The University has a wide range of HPC and computational resources available to the research community. Detailed information about each of the resources listed below can be found on the Research IT website along with details of how to access the service, where to obtain further information and if the resource is free to use or if there is a cost involved.
The Computational Shared Facility (CSF)
The CSF comprises CSF3 and CSF4. They provide a batch-based and limited interactive on-campus platform with a large range of software for all research domains to enable computationally-intensive work.
The Interactive Computation Shared Facility (iCSF)

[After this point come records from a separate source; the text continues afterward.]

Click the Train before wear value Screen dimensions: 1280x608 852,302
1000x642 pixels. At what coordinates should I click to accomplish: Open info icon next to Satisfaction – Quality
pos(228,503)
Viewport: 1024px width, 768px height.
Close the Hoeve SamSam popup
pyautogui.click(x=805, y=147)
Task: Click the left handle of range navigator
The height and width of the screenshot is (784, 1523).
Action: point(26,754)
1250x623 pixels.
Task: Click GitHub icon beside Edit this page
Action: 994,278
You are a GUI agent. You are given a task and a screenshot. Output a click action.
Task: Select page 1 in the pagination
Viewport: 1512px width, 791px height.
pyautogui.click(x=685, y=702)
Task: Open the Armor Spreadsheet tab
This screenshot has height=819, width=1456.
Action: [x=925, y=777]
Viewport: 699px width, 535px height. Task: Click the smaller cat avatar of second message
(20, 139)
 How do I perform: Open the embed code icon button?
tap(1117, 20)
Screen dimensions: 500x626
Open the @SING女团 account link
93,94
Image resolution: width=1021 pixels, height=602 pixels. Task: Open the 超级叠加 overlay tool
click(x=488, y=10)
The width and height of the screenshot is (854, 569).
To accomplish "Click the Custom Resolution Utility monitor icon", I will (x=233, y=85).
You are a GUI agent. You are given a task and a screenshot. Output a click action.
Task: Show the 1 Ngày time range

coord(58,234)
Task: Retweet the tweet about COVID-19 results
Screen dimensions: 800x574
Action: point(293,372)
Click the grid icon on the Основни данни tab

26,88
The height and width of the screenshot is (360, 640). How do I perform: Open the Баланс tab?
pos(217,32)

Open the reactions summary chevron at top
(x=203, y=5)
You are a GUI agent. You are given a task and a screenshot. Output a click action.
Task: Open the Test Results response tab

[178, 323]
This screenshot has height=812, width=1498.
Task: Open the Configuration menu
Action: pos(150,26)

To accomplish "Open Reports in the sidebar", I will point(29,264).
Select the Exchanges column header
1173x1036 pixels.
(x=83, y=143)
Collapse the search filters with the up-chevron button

The iCSF is a service designed specifically for interactive computationally-intensive work. For example using applications such as Matlab, R, and Stata through their graphical user interface (GUI) to process / analyse large datasets. It has a large range of software for all research domains to enable computationally-intensive work.
HPC Pool
The HPC Pool provides a batch-based on-campus platform with a large range of software for all research domains to enable computationally-intensive work. It is a resource for true High Performance Computing jobs, i.e. those that scale and can use several compute nodes, typically via MPI.
HTCondor Pool
The HTCondor resource is designed for high throughput computing (HTC) – where you run the same application to process tens, hundreds or even thousands of different data files, or you run a simulation tens, hundreds of thousands of times with different input parameters, perhaps to find the “best” set of parameters. HTCondor can perform many of these runs at the same, giving you your results much sooner than if you had performed each run one after another on your PC/laptop.
N8 CIR (Bede)
N8 CIR provide a regional GPU machine (Bede) based at Durham University which is shared between the N8 universities including the University of Manchester. It comprises of 32 IBM Power 9 dual-CPU nodes (each with 4 NVIDIA V100 GPUs), and 3 NVIDIA Grace Hopper Superchip nodes (each with an NVIDIA Grace CPU and H100 GPU), and high performance interconnect. It is free to use for UoM researchers and dedicated support is available within Research IT to get you started.